A few weeks ago, my grandfather passed away. While we were not especially close, some of my fondest memories with him involved long hours of tossing a baseball back and forth when I was younger. This was no casual game of catch. Grandpa had a strong arm and threw the ball hard and straight at me. At first, I would try to scoot off to the side and catch the ball away from my body in fear of getting hit by the ball if I missed it. Grandpa would have none of that. "Get in front of the ball," he would tell me. "That way if you miss, you can still pick up the ball when it hits you."

He was right, of course. And I followed his instructions.

I was never a very good ball player. We never practiced batting. And my throwing arm never became as accurate or as strong as I would have liked. But I did learn how to catch and how to catch very, very well. One of my prize possessions is the grass-stained and scuffed up baseball that we played with for so many years, which my grandfather gave me earlier this year. Today it sits on my office desk at The Voice of the Martyrs.

Why am I mentioning this? Because, like catching a baseball, it seems to me that life's problems cannot be handled by trying to dodge out of the way and catching the solution as it flies off to the side. I have learned that you need to take on life's challenges head-on, even it means that they hit you hard. But running away is not an option. As a Christian, I have the assurance that Christ stands with me in whatever situation I am called to. There is no God-forsaken place for the Christian; not even an isolation room in a transplant ward.
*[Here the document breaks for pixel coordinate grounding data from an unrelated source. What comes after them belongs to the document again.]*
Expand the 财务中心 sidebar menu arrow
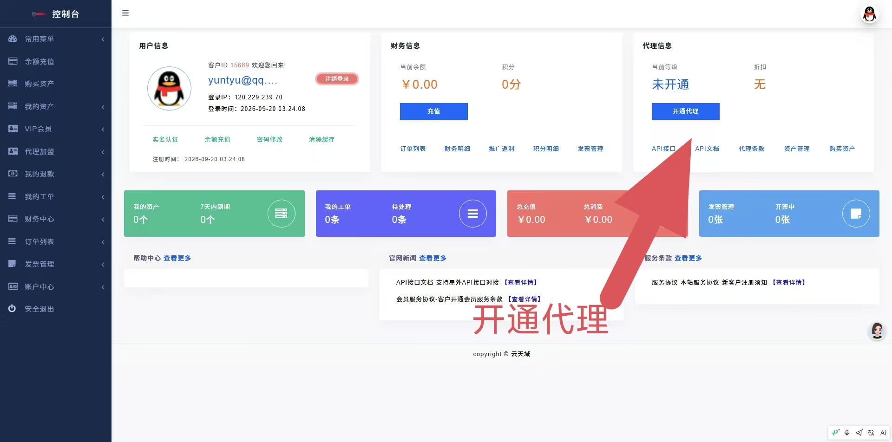The width and height of the screenshot is (892, 442). point(103,219)
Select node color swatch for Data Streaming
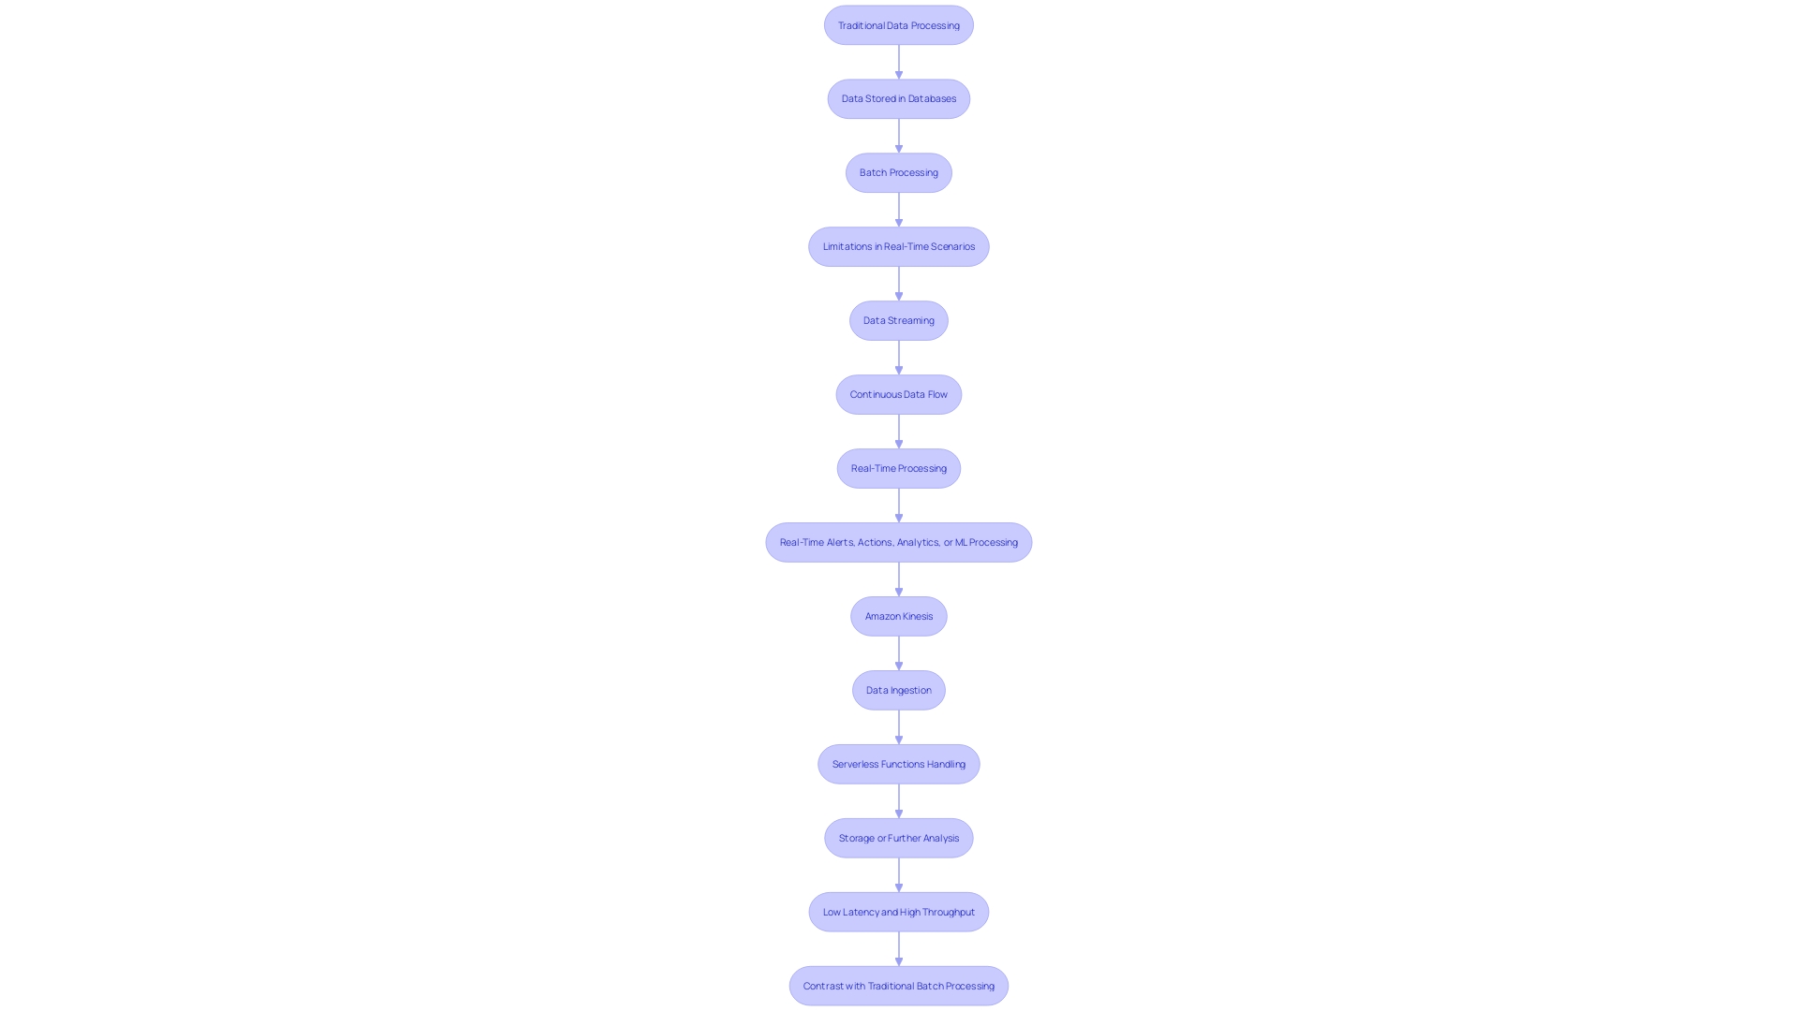1798x1011 pixels. point(899,320)
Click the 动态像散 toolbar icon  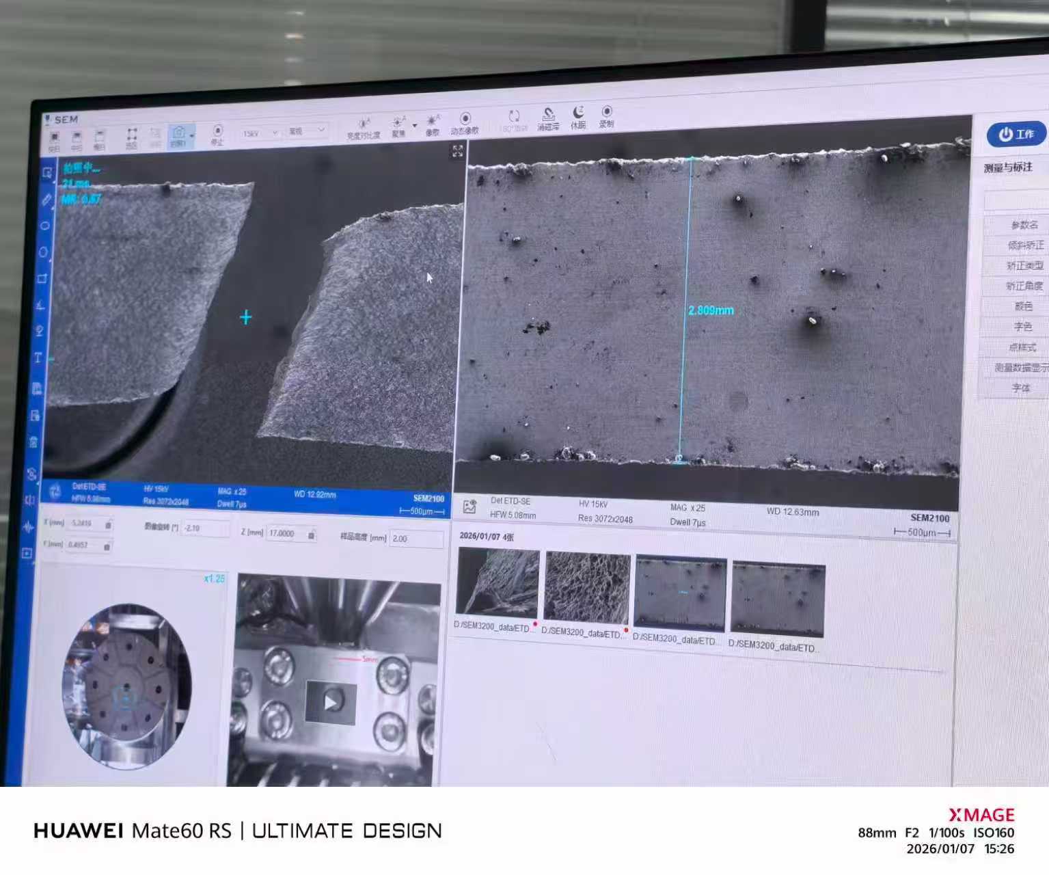(465, 120)
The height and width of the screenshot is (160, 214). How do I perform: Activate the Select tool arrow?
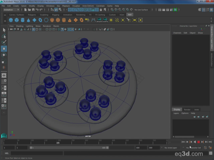coord(4,30)
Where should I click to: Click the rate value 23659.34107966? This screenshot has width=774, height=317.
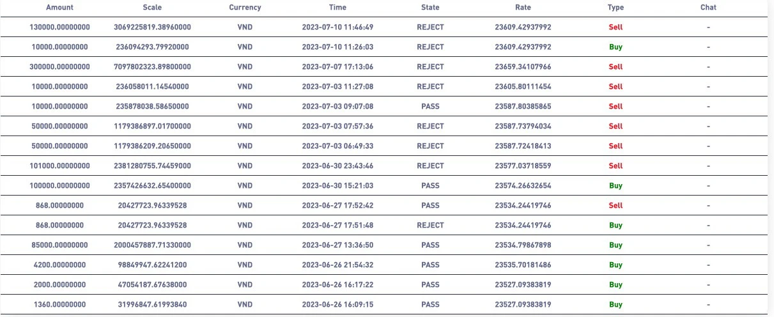tap(523, 67)
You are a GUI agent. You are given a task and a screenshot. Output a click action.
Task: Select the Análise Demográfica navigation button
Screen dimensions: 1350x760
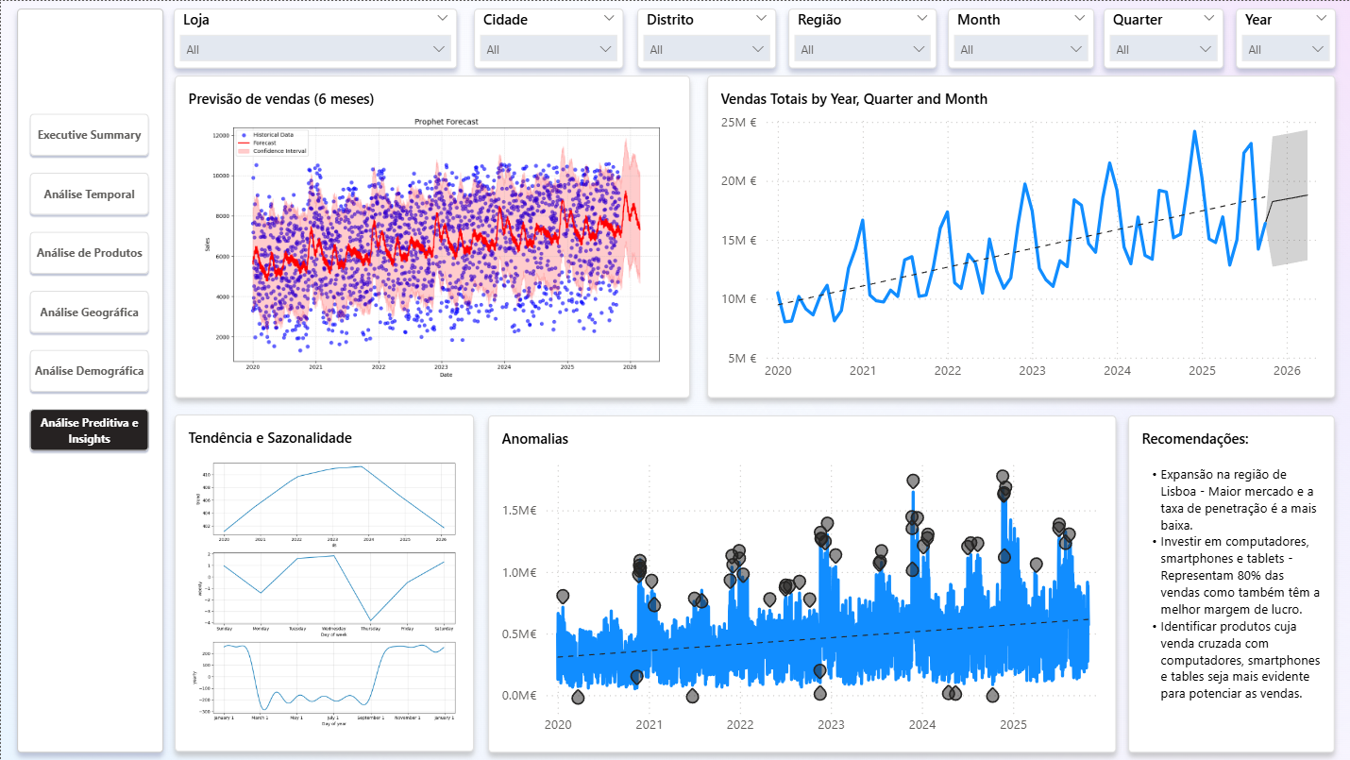90,371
I do covet your prayers in the coming weeks. Pray that the conditioning process will be successful and without complications. Pray that my health will remain strong in the weeks leading up to mid-December. And pray for my family as we anticipate a Christmas season with Dad in the hospital. I am so grateful for the support of my wife and children. May God continue to hold them in His hand.

4 comments:

Thomas "Duffbert" Duff said...

You will be in my thoughts and prayers, Glenn...

Ingrid said...

Dear Glenn,
thank you for keeping us updated on your condition and especially for sharing your thoughts and fears with us.
I will be praying for you and your family as you face this new challenge. I know that you are in HIS hands, and there is no better place to be.
With regards,
Ingrid and family in Edmonton

SpeedReed said...

I'll be sure to include you and your family in my prayers, that He will give you strength and walk beside you during this time.

God Bless,
Mike Reed
San Pedro, California

Comfort said...

Brother Glenn,
I can't help feeling that you'll come out of this next challenge gloriusly for the Lord Jesus, the Great Physician Himself will see to it. You will experience His victory in a new and deeper way than before to the glory of his name.
I will, by His grace, be lifting you and your family up in prayers.